私も成人してしばらく経つし、もう近くに居て見守ってもらう必要はないと何度も言ったのだが、結局私が頼りないせいで叔父は自由になれずにいるのだ。
そのことにもどかしさを感じると共に、私はある過去の出来事を思い起こしていた。
あれはまだ私が子どもの頃、十歳くらいのことだったと思う。叔父に連れられて騎士団の修練場に赴いたことがあった。
そこでは若い騎士達が鍛錬に励み汗を流していた。
それを見て私は恥ずかしいような、むず痒いような、見てはいけないものを見たような気がした。ただ男達が剣を合わせたり走ったりしているのを見ただけだったのだが何故そんな気持ちになったのか当時はよくわからなかった。
それを今になって思い出し、私は頭を抱えた。
――あれは……幼いながらに彼らに対して性的な興味を持ったということなのだろう。
そのことに無意識のうちに罪悪感を抱いて記憶に蓋をした。私はアルファ男性なのにも関わらず、自分よりも屈強な男に興味を示す性質だったのだ。しかしその後事故に遭ったせいでこのことにきちんと気付かずに思春期を過ごしてしまった。

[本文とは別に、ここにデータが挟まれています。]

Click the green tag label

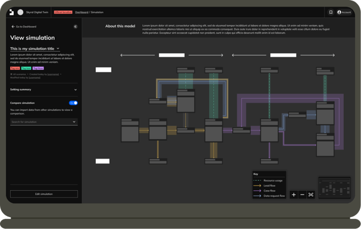tap(26, 68)
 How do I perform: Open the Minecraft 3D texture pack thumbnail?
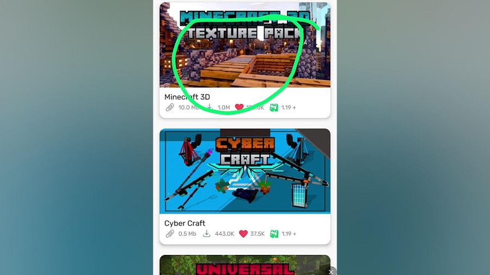pos(244,45)
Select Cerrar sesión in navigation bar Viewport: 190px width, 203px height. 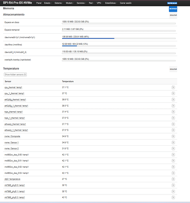tap(125, 3)
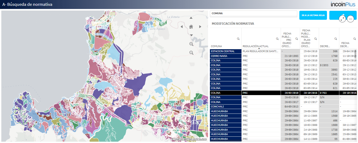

肉体的に不能になった上に、精神的にも倒錯した嗜好を持っていたと今更ながら気づいた。つまりそもそもオメガの女性と婚約したこと自体が間違いだったのだ。自分の性的志向を知らずにこの歳まで生きていたと思うと恥ずかしさで目眩がしそうだった。
「私はオットーのことを……」
口にしかけてその先をどうにか飲み込んだ。
――忘れるんだ。彼には世継が必要で、私とどうにかなる可能性なんて無いのだから。
この気持は墓場まで持っていく他ない。